Count the lines in the records below that contain the word "should", and reply with the number alone.

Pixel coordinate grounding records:

○ ○ ○

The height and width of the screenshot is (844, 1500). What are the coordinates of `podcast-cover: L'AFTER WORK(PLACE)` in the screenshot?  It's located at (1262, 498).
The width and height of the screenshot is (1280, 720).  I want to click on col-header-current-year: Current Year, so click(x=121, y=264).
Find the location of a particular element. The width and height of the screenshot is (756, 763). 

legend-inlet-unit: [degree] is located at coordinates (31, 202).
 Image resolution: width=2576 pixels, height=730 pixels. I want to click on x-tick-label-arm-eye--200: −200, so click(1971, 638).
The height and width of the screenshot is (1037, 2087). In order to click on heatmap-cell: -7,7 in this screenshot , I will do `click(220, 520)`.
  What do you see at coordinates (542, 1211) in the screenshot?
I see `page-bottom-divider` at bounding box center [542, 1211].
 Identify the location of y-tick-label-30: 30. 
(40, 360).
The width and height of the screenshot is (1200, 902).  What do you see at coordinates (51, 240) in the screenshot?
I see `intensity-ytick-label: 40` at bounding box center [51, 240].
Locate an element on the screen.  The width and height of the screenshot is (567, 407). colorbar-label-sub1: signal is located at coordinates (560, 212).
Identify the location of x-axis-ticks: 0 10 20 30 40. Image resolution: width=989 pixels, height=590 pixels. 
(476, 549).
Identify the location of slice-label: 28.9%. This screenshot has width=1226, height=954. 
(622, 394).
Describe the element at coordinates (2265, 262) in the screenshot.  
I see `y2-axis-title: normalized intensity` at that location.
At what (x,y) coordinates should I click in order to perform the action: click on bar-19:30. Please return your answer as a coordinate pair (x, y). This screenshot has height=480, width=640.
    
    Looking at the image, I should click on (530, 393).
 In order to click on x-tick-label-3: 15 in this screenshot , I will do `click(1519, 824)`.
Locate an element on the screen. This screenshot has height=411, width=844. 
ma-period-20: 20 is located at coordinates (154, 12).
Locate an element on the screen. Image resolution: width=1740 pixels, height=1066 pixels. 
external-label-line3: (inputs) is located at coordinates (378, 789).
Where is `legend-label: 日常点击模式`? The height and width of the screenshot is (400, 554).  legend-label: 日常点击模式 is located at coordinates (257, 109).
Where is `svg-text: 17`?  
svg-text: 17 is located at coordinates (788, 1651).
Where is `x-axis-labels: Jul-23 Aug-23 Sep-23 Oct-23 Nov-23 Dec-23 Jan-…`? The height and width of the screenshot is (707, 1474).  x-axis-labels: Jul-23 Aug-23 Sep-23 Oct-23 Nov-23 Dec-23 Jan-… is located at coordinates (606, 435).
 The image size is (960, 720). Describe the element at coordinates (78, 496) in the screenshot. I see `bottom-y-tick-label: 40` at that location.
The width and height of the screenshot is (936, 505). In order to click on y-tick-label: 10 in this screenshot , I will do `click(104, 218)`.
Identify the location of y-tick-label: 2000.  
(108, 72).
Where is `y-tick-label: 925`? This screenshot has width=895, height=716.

○ ○ ○

#### [ANSWER TO THE EXERCISE]
2